Si c'est finalement à la termitière que nous devons aboutir, ce sera contre l'instinct profond de l'homme occidental. Chacune des petites villas de nos lotissements suburbains réalise le rêve d'une vie à part et repliée. Rien n'est au fond si inexact que la pensée de Pascal: “Tout le malheur de l'homme vient de ce qu'il ne peut demeurer seul dans une chambre.” En vérité, l'une de ses exigences essentielles est de posséder quatre murs entre lesquels il puisse demeurer seul et dont il ait le droit d'interdire l'accès aux étrangers. Les prisonniers ont connu ce martyre de n'être jamais seuls.
Je me souviens d'avoir entendu déplorer que trop souvent les jeunes ouvriers de la J.O.C. fussent entraînés à changer d'habitudes, à se déclasser, de sorte que finalement ils ne ressemblaient plus à des ouvriers… Mais n'est-ce pas que nous avons dans l'esprit un certain type de prolétaire que nos partis pris politiques nous inclinent à considérer comme intangible et sacré? Au vrai, le prolétariat, tel que l'a créé l'industrialisme moderne, est le produit artificiel des salaires insuffisants, des logis insalubres. Il est le résultat d'un asservissement de l'homme à des besognes mécaniques qui ne développent pas les hautes parties de son être. L'instinct bourgeois se confondrait donc, chez l'ouvrier, avec un désir d'affranchissement, et même d'ennoblissement.
Et je vois bien ce qui distingue cette bourgeoisie nouvelle de l'ancienne: c'est qu'au lieu de jouir trop égoïstement de ses privilèges, qui ne seraient plus hérités mais mérités, et d'être au service d'un capitalisme anonyme, elle deviendrait l'émanation directe du peuple, dont les intérêts se confondraient avec les siens, et dont elle ne se distinguerait que par ce qui sépare le travail manuel du travail intellectuel, ceux qui obéissent de ceux qui commandent. Mais qu'est-ce que la bourgeoisie, sinon la manifestation sociale de cette différence? Si toute bourgeoisie n'est pas dirigeante, tout ce qui dirige tend à devenir bourgeois.

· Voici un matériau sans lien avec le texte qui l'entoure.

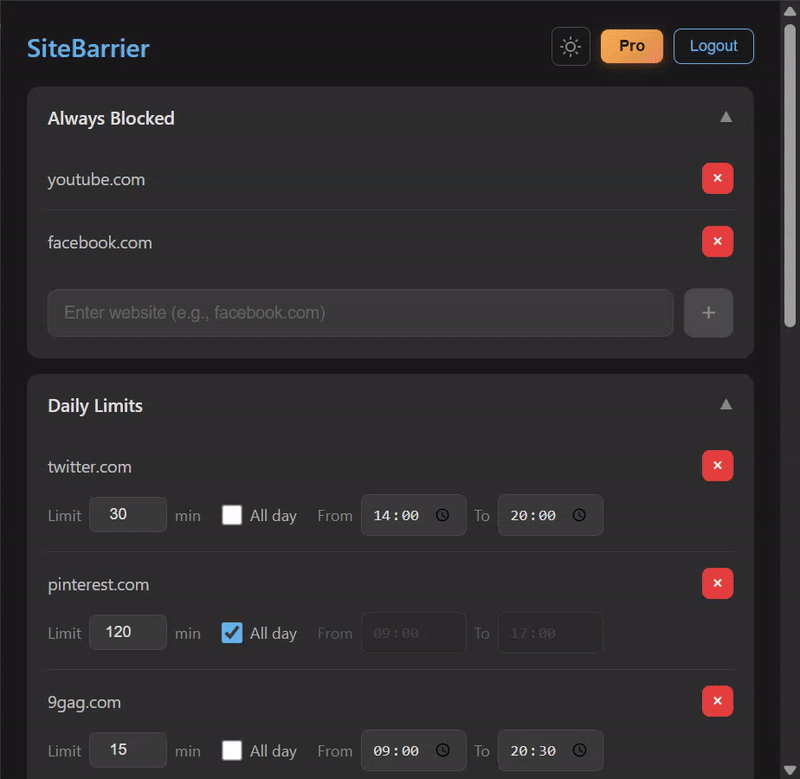Collapse the Always Blocked section

click(x=726, y=117)
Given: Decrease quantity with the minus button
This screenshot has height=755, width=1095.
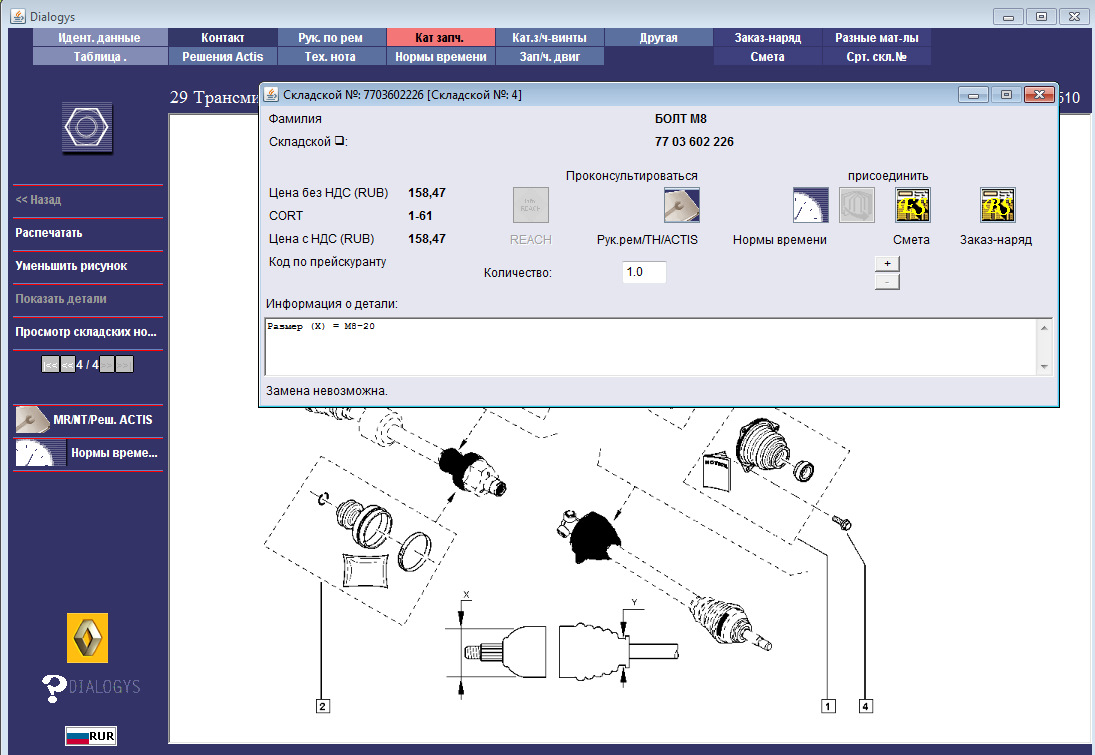Looking at the screenshot, I should pyautogui.click(x=887, y=282).
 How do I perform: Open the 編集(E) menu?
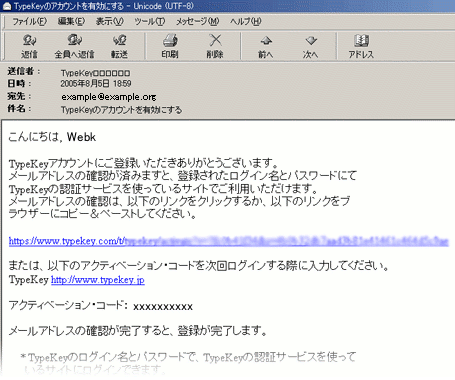(x=71, y=21)
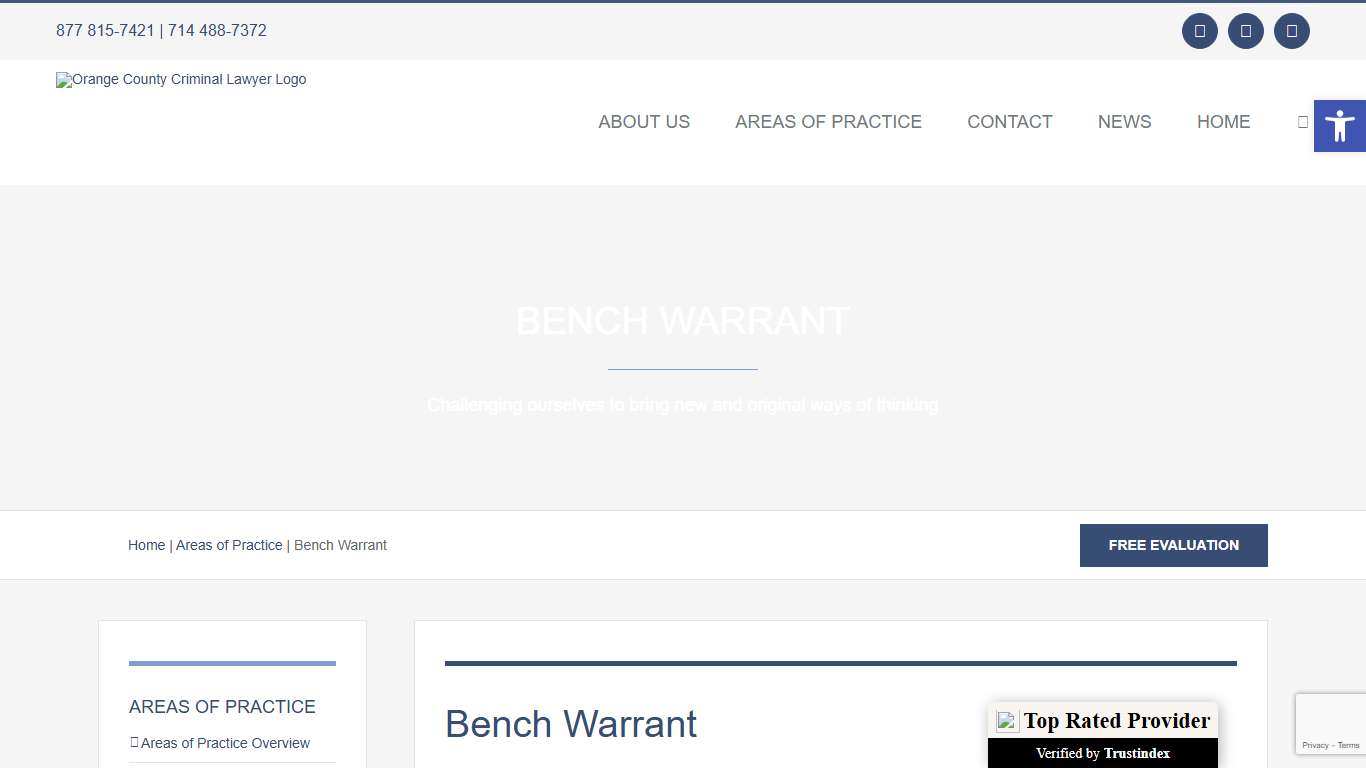Expand the CONTACT navigation item

[1010, 121]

Il reste que nos fils, s'ils ne tournent pas le dos à leur temps, s'ils ne remâchent pas leurs rancunes et leurs regrets, peuvent avoir une vie plus belle, plus fructueuse et finalement plus heureuse que ne fut la nôtre. “Ça se fait… ça ne se fait pas”, cette formule a pesé lourdement sur notre éducation. Qu'ils apprennent à regarder avec confiance, non vers ce qui se faisait quand nous avions leur âge, mais vers ce qui doit se faire pour le bien de tous les hommes, et ce qui se fera s'il plaît à Dieu.